(Challenge): Copy out every line of the listing below that contains the string "icon". A match must have the same uppercase and lowercase letters.

(Records):

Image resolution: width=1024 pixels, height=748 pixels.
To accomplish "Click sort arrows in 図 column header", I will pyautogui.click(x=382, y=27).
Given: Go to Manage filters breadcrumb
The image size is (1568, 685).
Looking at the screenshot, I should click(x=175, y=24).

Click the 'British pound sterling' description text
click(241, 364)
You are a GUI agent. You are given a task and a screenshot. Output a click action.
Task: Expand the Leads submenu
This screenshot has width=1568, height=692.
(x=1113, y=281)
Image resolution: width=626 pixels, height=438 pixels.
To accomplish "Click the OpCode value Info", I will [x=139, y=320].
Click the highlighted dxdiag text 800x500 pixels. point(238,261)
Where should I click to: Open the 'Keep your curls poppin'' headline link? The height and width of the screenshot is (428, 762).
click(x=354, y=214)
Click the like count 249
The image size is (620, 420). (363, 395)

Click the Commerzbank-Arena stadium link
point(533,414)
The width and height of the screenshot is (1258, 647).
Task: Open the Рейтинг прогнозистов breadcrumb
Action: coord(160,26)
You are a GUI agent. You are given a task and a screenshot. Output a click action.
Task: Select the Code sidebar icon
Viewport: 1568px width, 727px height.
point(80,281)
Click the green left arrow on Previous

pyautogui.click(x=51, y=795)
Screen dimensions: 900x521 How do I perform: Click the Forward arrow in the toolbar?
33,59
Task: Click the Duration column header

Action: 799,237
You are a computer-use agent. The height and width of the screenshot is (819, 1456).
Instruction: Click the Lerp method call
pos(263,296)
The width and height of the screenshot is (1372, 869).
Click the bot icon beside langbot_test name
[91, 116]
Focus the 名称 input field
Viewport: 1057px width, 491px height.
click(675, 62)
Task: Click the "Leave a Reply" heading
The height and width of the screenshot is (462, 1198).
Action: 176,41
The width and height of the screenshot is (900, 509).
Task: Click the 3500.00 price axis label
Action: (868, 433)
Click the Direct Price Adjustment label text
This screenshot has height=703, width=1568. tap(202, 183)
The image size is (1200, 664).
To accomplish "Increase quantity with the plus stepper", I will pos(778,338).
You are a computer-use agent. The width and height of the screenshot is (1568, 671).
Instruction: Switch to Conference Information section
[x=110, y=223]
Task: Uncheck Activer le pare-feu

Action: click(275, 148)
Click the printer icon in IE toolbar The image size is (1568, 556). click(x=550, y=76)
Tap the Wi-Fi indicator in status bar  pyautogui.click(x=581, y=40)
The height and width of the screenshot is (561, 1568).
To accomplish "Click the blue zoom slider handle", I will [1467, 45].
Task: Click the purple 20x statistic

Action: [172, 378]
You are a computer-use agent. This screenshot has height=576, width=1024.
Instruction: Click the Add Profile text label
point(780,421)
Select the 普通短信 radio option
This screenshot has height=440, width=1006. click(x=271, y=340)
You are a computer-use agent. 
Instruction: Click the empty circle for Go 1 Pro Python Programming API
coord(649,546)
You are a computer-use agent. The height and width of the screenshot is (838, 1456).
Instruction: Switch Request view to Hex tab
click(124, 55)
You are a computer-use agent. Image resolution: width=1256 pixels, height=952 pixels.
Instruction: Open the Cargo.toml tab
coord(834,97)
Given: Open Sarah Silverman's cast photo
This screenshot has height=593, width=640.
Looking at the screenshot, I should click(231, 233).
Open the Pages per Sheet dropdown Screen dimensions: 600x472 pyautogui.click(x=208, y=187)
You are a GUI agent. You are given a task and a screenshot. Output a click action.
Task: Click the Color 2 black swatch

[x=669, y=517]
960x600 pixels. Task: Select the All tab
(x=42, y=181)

(Answer to the exercise):
Task: Select the Code sidebar icon
Click the bot icon beside langbot_test name
Click the printer icon in IE toolbar The image size is (1568, 556). click(x=550, y=76)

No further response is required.